Second place went to Li Volk’s “Shane” (2021), a charcoal-on-paper portrait of a reporter living in the Philippines. The woman’s face is sharply detailed. The technology here is amazingly realistic; Hair, eyes, shadows and modeling are high res, like a high grain black and white photo. Moving away from Shane’s face, the edges of the image blur like a rain-splattered window. Volks Technik becomes more gestural. Charcoal spots create rhythmic patterns for their own sake. The combined result is a beautiful mix of representation and abstraction.

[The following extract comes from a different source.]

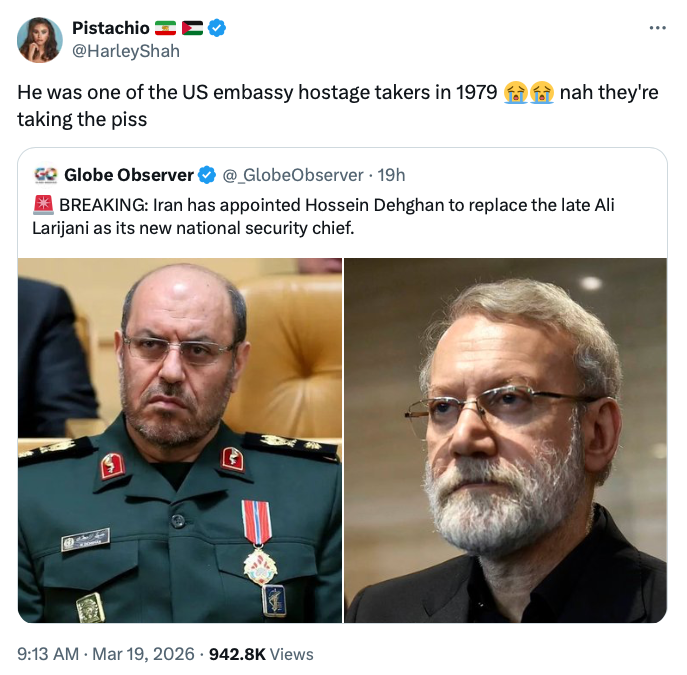
Task: Click the blue verified badge beside Pistachio
Action: click(x=217, y=28)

David Fithian’s oil on canvas Quiet Pool (2021) took third place. This piece of summertime features a pool without a party. A scene on a terrace: pool, water slide and beach chairs in subtropical colors and playful geometry. It’s reminiscent of the Sarasota School hotels on Lido Key in the 1960s – perhaps the Three Crowns. The only thing missing are people, although the painting’s perspective works for a diver on a platform, looking down and ready to jump in.
Honorable Mentions went to Brian Jones’ “Pink” (a photo of a bright pink, rectangular modernist building adorned with zany graffiti); Tony Souza’s Federal Style Living Room (an acrylic-on-canvas painting of a textured, gilded interior, as detailed as an elaborate doll’s house); Alaina Pompa’s “Sunday Float at Siesta” (a layered, multicolored multimedia work showing two girls on the beach at sunset); and Nika Zusin’s witty “Home” (a plastic sculpture with severe, industrial angles, its only organic form, a golden figure hanging its head on the wall like Charlie Brown).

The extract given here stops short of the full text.